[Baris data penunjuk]

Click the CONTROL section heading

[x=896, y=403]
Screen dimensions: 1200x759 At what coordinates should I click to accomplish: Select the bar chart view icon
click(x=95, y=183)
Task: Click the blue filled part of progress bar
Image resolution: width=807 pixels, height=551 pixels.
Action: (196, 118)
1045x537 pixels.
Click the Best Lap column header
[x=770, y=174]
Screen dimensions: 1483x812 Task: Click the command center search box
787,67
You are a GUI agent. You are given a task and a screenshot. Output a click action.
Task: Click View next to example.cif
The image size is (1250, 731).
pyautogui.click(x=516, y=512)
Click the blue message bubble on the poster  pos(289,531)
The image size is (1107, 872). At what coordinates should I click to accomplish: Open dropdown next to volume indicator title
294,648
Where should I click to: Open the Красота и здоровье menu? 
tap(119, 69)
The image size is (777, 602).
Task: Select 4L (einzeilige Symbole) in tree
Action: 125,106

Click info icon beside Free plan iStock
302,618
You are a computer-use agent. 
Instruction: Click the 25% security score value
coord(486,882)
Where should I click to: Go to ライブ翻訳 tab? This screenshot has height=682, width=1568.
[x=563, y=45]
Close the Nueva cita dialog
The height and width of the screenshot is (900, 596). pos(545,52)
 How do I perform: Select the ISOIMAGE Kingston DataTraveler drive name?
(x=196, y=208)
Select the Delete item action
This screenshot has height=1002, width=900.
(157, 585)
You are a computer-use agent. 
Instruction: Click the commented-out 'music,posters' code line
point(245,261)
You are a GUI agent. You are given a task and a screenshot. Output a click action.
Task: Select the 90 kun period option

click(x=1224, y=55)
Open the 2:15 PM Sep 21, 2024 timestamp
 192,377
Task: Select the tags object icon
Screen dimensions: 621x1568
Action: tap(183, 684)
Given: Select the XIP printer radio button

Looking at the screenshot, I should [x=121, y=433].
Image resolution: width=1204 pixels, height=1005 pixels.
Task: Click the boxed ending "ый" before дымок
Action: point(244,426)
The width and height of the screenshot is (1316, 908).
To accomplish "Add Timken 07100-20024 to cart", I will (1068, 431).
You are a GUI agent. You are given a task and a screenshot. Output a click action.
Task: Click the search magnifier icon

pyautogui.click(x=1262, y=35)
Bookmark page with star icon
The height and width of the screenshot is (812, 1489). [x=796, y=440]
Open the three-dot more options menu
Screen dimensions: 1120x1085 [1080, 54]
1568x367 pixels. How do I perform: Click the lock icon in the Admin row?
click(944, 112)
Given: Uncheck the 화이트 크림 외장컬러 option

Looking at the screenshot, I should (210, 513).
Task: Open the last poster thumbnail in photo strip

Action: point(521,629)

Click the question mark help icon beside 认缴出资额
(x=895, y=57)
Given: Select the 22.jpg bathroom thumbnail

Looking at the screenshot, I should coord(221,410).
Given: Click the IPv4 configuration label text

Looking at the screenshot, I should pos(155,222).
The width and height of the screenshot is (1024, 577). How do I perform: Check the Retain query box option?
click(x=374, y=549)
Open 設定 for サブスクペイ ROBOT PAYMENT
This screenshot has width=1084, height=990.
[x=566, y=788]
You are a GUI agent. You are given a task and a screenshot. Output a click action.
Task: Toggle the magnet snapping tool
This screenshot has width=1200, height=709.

_Soal Latihan_: Tunjukkan semua baris di atas yang memuat kata "thumbnail", dan salin setiap baris itu tanpa perubahan.

_Jawaban Latihan_:
Task: Open the last poster thumbnail in photo strip
Given: Select the 22.jpg bathroom thumbnail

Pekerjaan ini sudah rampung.